* _Reading passage_

----------------------------------------

# Attaching Turreted Table Legs



## jonsprague0000 (Jan 18, 2014)

I plan on building a table similar to the table in the picture built by Rob Millard, but am having trouble determining how the legs are attached to the table. Does anyone have any insight into how the legs are cut and attached?

My thought is to cut an inset segment out of the leg so that the table body's edges sit on the leg's inset ledge. I've included an image of how I think the design would be. If this is the route then is the cut out done before or after the turning is done? I would think this would be cause the lathe tools to easily catch.

I don't think that there are mortise and tenons join the leg and table aprons, but I may be wrong.


----------



## jonsprague0000 (Jan 18, 2014)

Does anyone have any suggestions?


----------



## DirtyMike (Dec 6, 2015)

bump for curiosity


----------



## UncannyValleyWoods (Apr 18, 2013)

Look, I'm just spit balling here so come go with me…

I hear what you're saying about cutting the relief, but when you look that original, I would wager that this likely is not the method they used, simply because they would have to cut so much out based on the height of the drawers… The drawers, starting below the table top are likely close to 7 or 8 inches tall..

If you look at this photo, notice the back leg. You can't see it very well, but from the look of it, it does not appear that the drawer box is actually set IN to the leg…










My guess is that these legs are 100% mortise and tenoned in. Each of the drawer box faces likely have two or three tenons that connect with each leg, giving each leg a total of either four or six mortises on two faces. It's deceptive because the front of each leg is carved round, so it's harder to notice that it's all M&T'd compared to a table with squared legs like this one below:










I hope all that makes sense… Like I said, I'm just guessing, but my best guess is that it's mortise and tenoned. I don't think the method you mentioned above would yield the necessary structural integrity AND it would make it almost impossible to square everything up properly.


----------

----------------------------------------

* _Data provided_
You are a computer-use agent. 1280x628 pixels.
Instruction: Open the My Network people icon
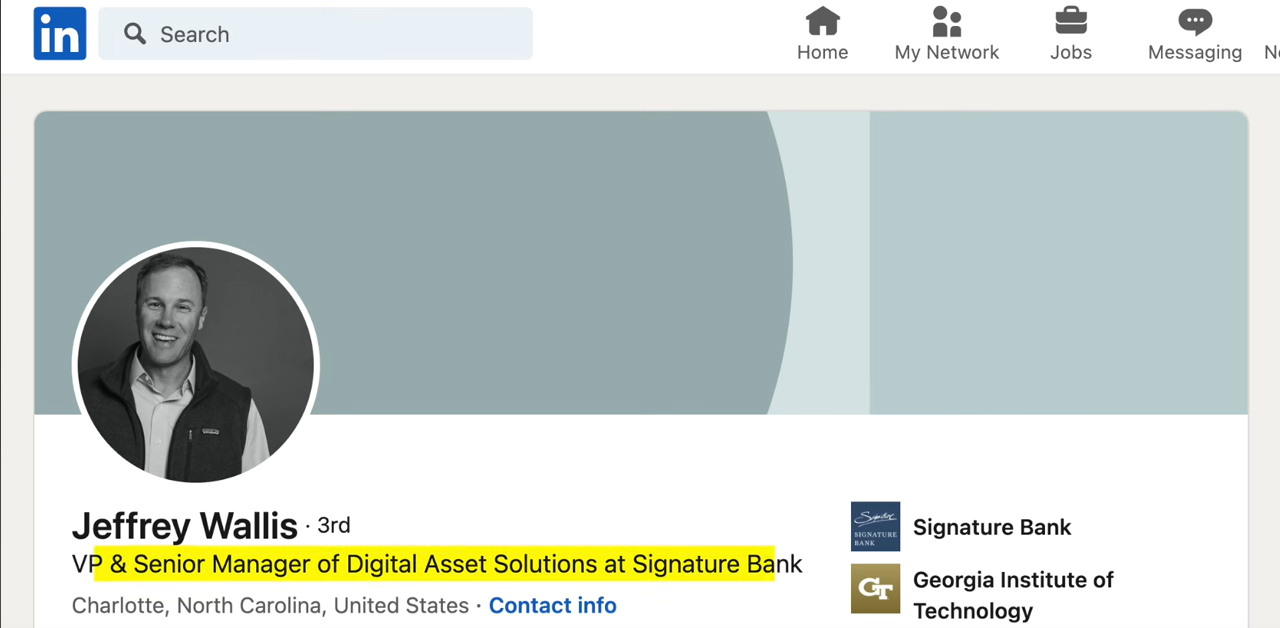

----------------------------------------

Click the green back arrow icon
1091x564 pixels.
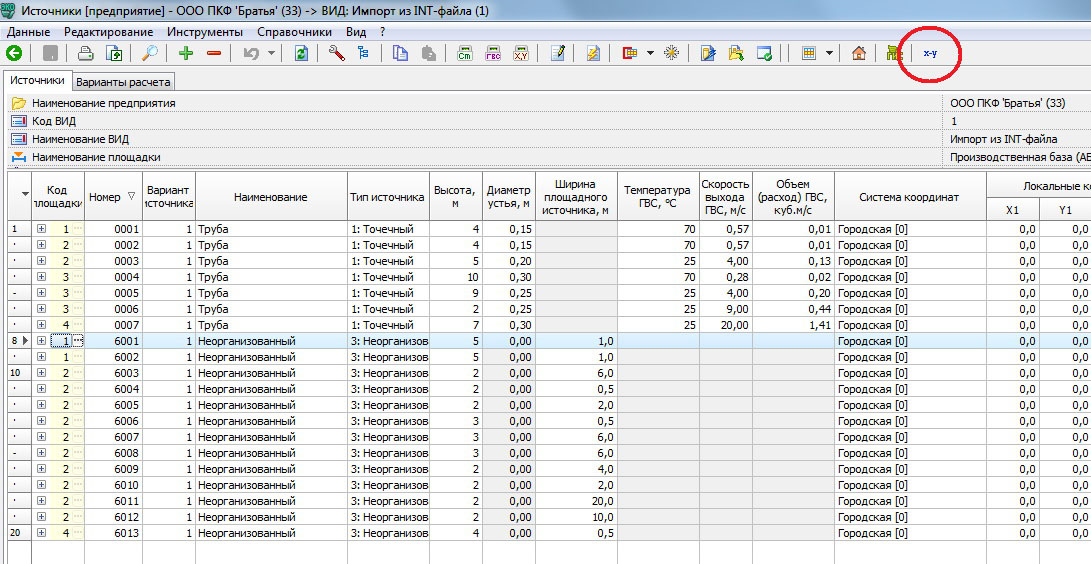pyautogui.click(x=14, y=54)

----------------------------------------

* _Work to complete_
1. Repeat the part of the forum thread that begins at the words "## UncannyValleyWoods (Apr" and stops after the words "8 inches tall..", keeping every word the same.
2. Rescale the records from the line that contains "Click the green back arrow icon" through the line that contains "pyautogui.click(x=14, y=54)", giving only those lines again with their requests included. Multiply each coordinate in the answers by 0.65, round it to a whole number with halves going up, and leave the pictures out.
The forum thread and the records come from unrelated sources.

* _Set of answers_
1.
## UncannyValleyWoods (Apr 18, 2013)

Look, I'm just spit balling here so come go with me…

I hear what you're saying about cutting the relief, but when you look that original, I would wager that this likely is not the method they used, simply because they would have to cut so much out based on the height of the drawers… The drawers, starting below the table top are likely close to 7 or 8 inches tall..

2.
Click the green back arrow icon
1091x564 pixels.
pyautogui.click(x=9, y=35)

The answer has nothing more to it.